== DATI DI PARTENZA ==
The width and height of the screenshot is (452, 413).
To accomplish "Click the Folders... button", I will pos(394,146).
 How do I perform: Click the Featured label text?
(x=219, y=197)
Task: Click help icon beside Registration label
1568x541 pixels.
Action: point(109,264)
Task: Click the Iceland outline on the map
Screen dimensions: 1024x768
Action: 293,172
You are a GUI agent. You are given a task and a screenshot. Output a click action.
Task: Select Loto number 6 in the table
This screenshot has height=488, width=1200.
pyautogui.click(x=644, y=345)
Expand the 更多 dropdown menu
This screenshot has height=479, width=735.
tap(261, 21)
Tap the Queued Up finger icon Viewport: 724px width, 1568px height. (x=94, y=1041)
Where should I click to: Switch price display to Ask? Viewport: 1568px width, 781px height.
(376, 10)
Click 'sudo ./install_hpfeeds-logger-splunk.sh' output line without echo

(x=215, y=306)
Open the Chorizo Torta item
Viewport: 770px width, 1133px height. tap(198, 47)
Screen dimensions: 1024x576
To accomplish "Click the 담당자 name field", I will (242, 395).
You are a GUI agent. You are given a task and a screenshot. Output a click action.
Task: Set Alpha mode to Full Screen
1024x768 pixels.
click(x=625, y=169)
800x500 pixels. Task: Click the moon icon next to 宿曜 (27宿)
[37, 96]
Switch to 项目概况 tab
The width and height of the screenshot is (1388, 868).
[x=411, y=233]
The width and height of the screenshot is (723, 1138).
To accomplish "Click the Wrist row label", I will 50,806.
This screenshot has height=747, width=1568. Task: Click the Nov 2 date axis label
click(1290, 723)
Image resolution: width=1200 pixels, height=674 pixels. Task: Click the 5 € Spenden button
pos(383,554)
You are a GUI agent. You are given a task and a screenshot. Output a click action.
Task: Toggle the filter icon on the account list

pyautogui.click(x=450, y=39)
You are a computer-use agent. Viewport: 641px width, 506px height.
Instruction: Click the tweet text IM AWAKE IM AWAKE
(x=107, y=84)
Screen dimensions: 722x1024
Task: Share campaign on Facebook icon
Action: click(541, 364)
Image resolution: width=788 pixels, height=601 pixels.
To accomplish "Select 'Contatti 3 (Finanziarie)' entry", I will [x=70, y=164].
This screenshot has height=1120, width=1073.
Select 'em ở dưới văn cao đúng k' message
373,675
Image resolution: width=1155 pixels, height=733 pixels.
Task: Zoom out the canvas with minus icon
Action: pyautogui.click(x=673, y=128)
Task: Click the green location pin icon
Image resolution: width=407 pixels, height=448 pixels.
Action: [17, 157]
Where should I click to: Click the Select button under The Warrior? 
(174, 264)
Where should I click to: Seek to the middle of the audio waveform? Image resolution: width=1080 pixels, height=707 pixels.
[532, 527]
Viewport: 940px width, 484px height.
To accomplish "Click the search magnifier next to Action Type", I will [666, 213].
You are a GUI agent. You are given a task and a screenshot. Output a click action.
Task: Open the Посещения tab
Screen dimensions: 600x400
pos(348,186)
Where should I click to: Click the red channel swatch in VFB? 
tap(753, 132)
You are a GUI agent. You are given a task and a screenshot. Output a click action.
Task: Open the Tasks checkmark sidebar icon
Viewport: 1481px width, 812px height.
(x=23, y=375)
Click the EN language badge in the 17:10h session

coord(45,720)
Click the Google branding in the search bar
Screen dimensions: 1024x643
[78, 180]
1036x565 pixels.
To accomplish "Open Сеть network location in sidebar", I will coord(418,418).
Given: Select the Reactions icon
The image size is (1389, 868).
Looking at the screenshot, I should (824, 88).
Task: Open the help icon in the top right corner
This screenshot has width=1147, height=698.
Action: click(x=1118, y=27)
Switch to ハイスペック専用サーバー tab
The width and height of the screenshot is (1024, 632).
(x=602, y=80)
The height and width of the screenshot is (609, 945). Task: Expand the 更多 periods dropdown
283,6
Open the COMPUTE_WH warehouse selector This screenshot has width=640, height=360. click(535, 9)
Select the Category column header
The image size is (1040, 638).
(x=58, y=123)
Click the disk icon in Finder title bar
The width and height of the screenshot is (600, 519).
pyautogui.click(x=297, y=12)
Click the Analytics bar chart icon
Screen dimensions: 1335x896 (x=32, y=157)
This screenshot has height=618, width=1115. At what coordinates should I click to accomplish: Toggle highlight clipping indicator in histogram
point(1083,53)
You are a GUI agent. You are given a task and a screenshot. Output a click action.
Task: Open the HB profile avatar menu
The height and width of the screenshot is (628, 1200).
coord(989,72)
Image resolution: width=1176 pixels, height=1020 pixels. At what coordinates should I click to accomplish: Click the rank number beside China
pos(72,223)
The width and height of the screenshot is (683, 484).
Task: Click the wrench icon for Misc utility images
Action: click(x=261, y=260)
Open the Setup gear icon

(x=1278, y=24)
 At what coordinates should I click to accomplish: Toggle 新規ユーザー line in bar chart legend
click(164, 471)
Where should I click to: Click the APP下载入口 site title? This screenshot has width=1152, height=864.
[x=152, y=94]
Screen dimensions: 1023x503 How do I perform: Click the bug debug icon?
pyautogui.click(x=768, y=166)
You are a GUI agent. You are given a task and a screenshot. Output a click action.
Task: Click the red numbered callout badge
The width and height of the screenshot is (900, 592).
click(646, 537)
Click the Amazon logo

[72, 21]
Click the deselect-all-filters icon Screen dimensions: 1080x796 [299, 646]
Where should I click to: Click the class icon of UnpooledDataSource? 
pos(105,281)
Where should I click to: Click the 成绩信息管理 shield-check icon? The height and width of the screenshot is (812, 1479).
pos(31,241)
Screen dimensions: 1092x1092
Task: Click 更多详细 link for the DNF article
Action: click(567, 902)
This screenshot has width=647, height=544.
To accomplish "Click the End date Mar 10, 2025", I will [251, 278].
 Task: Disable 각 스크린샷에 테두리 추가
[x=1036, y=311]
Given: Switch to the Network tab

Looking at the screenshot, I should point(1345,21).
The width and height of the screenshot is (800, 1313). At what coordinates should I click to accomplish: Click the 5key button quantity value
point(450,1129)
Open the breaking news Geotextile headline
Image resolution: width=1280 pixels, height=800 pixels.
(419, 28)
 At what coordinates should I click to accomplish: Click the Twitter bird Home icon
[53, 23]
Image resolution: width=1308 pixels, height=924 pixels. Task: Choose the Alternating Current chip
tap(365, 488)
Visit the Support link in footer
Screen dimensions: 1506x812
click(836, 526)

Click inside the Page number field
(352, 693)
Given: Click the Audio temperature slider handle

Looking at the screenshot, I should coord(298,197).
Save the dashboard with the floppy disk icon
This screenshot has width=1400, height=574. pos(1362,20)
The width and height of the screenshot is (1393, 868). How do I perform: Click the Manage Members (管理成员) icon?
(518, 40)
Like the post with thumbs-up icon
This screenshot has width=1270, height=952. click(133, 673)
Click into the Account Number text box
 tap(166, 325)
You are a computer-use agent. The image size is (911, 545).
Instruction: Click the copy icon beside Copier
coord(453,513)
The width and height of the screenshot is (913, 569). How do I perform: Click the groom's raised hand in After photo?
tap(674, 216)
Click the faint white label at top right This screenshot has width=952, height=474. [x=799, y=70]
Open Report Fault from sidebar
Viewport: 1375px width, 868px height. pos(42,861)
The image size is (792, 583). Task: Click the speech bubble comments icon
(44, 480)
===
**COSA SI CHIEDE**
Mostra ogni riga dell'elenco qui sopra in cui compare la parola "sidebar", ricopiandola senza modifiche.

**RISPOSTA SCRITTA**
Task: Open the Tasks checkmark sidebar icon
To accomplish "Open Сеть network location in sidebar", I will coord(418,418).
Open Report Fault from sidebar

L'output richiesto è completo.